Before PDV Lucy was extremely malnourished and needed quality medical attention because of a severe deficiency leaving her under the minimum weight for someone of her age. Moreover, her daughter, Daniela, has struggled with hydrocephalus since birth. Due to the severity of her and her daughter’s health, along with the fact that their monthly income of approximately $100 classifies them as extremely impoverished, Pan de Vida has provided them with material, medical, and spiritual attention. Since then, Lucy has joined the beneficiary program, an amazing opportunity that equips her with entrepreneurial skills, materials to create a product, and action plans that help her sell the product in its completion. PDV also provides medical checkups for her when she eventually becomes sick again. Nevertheless, despite all the tangible ways that PDV helped her, Lucy is still an impoverished woman, struggling to provide for her family, afflicted by socioeconomic issues that neither her, nor Pan de Vida, can control.

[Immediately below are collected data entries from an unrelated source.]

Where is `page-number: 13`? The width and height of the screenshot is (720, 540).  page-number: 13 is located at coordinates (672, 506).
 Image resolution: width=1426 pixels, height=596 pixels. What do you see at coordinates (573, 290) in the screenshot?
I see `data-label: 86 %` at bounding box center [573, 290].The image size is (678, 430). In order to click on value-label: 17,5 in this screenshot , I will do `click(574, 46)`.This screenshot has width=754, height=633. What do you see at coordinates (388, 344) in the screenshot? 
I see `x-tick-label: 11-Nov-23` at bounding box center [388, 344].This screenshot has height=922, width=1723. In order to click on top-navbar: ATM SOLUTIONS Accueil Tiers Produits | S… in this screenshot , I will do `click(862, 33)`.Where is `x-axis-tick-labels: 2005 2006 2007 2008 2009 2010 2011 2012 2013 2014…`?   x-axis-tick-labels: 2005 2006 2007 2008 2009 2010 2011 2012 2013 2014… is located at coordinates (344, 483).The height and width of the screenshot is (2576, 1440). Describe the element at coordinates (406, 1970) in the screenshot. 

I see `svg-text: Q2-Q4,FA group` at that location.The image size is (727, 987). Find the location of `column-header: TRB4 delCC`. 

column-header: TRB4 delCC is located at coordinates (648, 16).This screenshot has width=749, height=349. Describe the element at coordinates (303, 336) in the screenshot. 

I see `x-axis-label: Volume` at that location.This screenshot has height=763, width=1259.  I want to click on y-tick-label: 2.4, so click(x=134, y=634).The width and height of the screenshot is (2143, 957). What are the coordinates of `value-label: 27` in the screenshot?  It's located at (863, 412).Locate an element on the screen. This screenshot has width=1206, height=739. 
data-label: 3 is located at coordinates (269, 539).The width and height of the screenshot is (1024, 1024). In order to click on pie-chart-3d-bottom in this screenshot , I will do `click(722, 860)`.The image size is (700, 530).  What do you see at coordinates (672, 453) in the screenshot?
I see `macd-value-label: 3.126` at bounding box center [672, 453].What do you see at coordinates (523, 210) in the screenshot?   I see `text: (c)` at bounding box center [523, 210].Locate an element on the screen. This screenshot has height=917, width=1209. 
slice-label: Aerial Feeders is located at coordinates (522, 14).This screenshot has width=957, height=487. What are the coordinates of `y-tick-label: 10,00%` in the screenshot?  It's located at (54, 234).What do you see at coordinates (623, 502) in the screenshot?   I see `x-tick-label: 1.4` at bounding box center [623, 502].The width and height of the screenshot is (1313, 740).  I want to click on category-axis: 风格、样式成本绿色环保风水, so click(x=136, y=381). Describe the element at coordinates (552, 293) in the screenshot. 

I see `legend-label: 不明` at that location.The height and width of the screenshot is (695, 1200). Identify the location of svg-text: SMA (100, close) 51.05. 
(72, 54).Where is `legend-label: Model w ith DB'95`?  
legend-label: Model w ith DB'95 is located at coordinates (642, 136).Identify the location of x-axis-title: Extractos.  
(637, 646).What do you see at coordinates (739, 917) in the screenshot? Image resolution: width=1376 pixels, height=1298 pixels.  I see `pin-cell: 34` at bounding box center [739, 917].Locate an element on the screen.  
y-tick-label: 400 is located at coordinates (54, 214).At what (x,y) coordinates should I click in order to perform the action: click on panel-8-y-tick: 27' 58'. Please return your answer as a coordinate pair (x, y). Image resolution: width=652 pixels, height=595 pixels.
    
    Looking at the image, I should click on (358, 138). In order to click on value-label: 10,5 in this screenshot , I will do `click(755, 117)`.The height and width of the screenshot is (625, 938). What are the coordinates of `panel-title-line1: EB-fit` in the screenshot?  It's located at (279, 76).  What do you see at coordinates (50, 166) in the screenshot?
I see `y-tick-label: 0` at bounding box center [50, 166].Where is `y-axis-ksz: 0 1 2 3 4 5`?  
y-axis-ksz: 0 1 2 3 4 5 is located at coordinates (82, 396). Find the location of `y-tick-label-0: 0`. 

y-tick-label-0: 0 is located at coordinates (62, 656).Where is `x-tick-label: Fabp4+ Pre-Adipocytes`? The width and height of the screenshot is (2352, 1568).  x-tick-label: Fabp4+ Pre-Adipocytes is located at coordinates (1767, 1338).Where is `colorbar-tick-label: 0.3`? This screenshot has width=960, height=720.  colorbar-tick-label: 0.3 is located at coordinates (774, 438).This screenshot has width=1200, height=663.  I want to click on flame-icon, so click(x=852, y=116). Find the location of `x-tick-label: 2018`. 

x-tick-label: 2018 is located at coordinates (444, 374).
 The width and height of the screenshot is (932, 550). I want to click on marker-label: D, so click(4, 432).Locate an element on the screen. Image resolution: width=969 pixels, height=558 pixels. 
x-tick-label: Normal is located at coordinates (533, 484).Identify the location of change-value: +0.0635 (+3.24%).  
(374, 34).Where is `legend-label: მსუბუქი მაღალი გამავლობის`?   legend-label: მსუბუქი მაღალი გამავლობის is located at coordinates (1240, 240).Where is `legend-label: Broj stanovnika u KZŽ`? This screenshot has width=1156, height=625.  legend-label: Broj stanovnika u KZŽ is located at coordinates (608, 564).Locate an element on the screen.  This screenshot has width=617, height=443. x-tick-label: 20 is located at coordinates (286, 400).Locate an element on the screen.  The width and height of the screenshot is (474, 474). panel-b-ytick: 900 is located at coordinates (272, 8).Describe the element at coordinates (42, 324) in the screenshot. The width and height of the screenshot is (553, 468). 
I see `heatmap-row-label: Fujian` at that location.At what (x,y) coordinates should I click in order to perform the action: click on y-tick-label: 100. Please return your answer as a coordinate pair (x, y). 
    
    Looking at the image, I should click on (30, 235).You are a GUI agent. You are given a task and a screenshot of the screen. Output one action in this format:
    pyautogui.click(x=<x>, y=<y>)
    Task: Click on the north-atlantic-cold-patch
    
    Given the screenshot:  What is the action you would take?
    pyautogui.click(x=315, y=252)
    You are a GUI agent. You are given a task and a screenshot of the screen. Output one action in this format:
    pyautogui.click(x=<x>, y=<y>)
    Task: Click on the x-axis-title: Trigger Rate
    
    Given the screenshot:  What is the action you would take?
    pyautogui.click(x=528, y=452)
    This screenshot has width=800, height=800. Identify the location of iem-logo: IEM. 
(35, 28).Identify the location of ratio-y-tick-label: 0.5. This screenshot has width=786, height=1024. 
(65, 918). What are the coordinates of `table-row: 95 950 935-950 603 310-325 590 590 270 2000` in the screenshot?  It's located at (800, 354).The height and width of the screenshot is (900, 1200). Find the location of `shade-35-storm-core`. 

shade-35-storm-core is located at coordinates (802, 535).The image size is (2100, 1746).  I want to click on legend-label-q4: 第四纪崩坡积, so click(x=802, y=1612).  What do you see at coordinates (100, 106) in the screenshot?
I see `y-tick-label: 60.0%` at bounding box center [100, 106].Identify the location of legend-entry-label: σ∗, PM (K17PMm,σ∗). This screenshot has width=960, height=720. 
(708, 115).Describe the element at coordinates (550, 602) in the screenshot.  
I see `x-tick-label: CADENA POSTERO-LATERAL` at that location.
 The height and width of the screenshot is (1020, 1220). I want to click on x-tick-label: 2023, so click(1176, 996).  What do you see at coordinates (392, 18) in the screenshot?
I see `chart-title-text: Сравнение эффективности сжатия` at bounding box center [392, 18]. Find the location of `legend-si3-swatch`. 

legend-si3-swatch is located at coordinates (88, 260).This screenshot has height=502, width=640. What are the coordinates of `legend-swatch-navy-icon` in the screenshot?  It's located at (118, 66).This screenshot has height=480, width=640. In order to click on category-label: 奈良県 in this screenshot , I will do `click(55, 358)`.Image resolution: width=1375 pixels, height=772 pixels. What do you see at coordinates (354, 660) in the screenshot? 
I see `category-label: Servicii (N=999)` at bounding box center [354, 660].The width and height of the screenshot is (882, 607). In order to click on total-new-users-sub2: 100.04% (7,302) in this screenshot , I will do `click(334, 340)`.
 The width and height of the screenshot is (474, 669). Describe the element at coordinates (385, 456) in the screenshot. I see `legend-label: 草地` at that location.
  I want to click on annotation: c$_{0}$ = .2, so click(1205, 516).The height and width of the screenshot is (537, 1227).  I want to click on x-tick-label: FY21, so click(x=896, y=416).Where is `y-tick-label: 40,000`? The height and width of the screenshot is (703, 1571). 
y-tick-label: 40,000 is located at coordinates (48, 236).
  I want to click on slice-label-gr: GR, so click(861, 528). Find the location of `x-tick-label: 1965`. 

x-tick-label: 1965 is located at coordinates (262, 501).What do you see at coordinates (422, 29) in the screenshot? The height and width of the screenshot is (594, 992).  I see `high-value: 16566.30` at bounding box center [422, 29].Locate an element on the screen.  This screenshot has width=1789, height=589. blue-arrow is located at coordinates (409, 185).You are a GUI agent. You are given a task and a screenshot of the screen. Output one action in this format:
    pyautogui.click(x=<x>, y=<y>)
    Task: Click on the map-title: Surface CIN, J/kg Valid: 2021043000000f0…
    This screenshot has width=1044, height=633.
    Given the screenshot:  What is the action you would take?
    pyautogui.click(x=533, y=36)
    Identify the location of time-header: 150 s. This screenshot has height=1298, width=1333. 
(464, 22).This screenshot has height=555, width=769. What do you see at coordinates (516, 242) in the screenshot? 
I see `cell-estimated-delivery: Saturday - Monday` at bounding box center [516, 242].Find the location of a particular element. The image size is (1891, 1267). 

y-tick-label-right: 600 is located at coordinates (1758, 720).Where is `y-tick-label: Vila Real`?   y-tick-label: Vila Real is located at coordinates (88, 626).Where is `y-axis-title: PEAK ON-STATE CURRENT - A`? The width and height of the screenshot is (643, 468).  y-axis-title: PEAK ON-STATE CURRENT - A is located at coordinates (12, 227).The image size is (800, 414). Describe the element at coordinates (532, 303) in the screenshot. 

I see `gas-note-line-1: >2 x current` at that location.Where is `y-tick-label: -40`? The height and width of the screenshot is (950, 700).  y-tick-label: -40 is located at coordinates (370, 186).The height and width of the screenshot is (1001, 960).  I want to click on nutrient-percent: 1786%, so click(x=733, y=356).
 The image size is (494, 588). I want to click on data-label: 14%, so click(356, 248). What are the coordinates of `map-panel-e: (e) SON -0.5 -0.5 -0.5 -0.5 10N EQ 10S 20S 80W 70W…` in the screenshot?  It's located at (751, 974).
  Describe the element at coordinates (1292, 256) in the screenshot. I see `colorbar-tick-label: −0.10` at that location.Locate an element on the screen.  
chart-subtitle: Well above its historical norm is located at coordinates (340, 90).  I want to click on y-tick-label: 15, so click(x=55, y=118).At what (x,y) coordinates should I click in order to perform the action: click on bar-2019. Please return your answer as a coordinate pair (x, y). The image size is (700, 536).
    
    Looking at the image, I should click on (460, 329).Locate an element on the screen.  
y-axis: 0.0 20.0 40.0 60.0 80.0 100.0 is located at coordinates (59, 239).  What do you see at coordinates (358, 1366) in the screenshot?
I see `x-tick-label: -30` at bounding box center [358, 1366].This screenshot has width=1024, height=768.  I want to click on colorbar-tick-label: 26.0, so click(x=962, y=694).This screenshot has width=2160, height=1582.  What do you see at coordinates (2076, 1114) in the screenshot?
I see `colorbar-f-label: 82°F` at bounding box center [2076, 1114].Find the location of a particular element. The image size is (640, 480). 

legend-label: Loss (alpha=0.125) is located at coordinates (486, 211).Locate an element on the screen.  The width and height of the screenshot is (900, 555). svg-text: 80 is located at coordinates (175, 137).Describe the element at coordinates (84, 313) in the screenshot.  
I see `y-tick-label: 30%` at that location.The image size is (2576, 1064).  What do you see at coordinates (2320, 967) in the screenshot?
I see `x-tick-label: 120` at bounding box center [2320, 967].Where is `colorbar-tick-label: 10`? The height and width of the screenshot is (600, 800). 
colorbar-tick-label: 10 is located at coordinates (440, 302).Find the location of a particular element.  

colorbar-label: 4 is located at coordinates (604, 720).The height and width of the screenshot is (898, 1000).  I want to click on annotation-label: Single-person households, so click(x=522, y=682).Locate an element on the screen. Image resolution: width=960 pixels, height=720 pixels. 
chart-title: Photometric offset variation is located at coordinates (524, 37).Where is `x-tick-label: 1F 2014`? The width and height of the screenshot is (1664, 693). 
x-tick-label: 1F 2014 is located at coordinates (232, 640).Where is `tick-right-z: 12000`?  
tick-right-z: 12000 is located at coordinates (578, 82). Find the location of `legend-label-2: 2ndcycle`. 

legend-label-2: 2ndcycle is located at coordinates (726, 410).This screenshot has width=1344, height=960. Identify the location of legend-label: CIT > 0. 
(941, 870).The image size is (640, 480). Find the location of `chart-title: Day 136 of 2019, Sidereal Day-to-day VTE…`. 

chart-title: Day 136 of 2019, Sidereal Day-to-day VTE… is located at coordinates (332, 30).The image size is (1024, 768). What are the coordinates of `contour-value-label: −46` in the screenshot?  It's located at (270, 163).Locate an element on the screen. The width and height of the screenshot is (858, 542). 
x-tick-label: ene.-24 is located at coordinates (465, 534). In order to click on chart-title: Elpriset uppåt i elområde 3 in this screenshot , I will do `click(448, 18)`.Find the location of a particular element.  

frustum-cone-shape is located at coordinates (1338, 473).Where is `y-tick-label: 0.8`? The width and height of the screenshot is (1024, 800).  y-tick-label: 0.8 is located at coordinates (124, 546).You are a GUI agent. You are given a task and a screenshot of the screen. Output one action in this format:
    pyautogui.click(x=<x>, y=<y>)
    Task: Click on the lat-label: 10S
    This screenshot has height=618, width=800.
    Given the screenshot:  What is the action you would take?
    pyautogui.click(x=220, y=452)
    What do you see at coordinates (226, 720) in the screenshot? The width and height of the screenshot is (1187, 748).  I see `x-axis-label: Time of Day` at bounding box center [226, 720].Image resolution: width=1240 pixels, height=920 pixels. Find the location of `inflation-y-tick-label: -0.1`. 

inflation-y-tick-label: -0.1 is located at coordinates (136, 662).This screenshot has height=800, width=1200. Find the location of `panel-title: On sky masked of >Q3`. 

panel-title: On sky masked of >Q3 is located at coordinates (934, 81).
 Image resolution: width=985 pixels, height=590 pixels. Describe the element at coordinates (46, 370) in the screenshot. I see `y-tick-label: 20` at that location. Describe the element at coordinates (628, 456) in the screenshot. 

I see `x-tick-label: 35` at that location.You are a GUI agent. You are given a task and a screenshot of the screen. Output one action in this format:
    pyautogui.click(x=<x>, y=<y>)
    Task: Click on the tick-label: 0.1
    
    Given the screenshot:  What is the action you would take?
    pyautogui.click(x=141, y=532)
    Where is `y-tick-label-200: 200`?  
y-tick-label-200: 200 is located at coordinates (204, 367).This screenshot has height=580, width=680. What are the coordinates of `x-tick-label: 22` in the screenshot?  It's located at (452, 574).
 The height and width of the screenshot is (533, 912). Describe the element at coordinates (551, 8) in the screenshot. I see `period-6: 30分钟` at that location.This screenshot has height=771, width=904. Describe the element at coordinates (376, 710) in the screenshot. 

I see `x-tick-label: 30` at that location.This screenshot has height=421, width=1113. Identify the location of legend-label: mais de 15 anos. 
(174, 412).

But despite her circumstances; despite the cardboard roof over the kitchen that surely doesn’t protect them from the rain, despite the giant hill that leaves you flushed and winded ever time she walks home, despite her struggle to sell her products on the streets, despite all the reasonable circumstances for her to sit in her sorrow — she was incredibly generous, greeted us with warm embraces, and by the end of our time with her, still gave all glory to God. She was a picture of true joy, joy that is founded in faith that her provider, comforter, and savior is soon coming back for her. Pan de Vida provided the foundation for many tangible things for Luciola: food, clothing, doctor appointments for when she is sick, and opportunities through what she learns in the micro business program. Nonetheless, the most valuable thing they provided her with was a foundation for a relationship with Jesus and a community of fellow women who she can commune with, share with, and do life with.
So beautifully written. So encouraged by the strength and faith of these women. Praying for them and the ministry.